**Exercise instructions:** Quote the items word for word, starting with the line that contains "Click the Completed status badge" and going on through the final line of the items.

▼▼▼

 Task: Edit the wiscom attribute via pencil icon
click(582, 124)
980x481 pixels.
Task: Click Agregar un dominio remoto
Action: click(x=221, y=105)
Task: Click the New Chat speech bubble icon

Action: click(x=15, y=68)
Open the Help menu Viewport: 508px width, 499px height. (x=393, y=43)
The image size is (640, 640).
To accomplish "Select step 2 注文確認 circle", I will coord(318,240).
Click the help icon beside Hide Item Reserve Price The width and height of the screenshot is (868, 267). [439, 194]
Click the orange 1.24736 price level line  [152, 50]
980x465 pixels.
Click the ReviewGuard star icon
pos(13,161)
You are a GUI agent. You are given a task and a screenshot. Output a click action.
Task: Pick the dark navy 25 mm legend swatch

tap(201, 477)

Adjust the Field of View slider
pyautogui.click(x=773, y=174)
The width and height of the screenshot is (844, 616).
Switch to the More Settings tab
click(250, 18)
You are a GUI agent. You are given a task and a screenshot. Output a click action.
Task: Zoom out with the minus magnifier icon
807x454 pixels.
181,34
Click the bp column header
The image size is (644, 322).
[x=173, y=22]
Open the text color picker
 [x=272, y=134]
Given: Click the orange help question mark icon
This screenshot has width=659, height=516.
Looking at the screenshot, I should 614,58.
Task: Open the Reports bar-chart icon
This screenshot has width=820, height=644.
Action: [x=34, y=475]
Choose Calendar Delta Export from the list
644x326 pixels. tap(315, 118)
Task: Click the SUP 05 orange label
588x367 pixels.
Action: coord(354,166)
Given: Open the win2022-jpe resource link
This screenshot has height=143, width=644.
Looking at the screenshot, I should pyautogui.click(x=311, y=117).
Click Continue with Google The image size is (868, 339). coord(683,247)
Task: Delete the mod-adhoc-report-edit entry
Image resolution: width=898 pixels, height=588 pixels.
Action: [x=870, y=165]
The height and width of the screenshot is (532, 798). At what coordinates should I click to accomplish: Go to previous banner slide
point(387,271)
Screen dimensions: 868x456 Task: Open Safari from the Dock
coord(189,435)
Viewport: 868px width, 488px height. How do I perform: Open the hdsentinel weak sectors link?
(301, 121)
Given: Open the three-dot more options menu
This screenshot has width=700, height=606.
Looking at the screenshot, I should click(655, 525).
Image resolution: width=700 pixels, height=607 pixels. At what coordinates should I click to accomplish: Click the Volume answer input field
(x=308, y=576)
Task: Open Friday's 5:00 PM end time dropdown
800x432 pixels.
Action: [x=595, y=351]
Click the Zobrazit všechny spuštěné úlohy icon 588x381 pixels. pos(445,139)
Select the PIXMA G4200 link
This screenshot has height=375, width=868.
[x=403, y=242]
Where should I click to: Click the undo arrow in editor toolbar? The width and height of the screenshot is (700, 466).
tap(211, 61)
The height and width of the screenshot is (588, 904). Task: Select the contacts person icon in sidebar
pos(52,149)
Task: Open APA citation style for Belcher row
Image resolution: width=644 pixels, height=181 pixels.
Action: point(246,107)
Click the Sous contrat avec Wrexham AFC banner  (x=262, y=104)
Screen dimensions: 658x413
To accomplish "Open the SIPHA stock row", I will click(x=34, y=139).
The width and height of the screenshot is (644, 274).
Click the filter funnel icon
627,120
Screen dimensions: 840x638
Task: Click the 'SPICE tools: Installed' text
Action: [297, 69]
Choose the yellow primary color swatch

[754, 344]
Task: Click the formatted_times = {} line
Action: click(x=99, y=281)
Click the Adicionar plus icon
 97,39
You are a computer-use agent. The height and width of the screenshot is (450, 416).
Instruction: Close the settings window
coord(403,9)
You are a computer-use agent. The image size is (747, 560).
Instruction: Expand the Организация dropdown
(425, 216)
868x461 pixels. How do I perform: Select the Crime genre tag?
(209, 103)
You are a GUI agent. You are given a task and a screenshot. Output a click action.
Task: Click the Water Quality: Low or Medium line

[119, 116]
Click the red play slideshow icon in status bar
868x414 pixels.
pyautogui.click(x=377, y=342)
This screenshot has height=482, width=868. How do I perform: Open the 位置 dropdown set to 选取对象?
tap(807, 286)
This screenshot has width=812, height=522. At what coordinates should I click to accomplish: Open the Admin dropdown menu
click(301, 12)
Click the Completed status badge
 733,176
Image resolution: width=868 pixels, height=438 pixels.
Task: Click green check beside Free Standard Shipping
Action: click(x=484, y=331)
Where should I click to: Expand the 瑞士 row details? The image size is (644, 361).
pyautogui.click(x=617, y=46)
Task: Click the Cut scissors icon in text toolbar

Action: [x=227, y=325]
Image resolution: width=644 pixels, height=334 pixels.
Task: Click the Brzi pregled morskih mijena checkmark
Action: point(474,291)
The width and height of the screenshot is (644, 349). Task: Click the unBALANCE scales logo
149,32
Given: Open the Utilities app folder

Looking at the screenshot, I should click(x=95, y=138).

▲▲▲

**Response for this exercise:**
Click the Completed status badge
 733,176
Image resolution: width=868 pixels, height=438 pixels.
Task: Click green check beside Free Standard Shipping
Action: click(x=484, y=331)
Where should I click to: Expand the 瑞士 row details? The image size is (644, 361).
pyautogui.click(x=617, y=46)
Task: Click the Cut scissors icon in text toolbar

Action: [x=227, y=325]
Image resolution: width=644 pixels, height=334 pixels.
Task: Click the Brzi pregled morskih mijena checkmark
Action: point(474,291)
The width and height of the screenshot is (644, 349). Task: Click the unBALANCE scales logo
149,32
Given: Open the Utilities app folder

Looking at the screenshot, I should click(x=95, y=138).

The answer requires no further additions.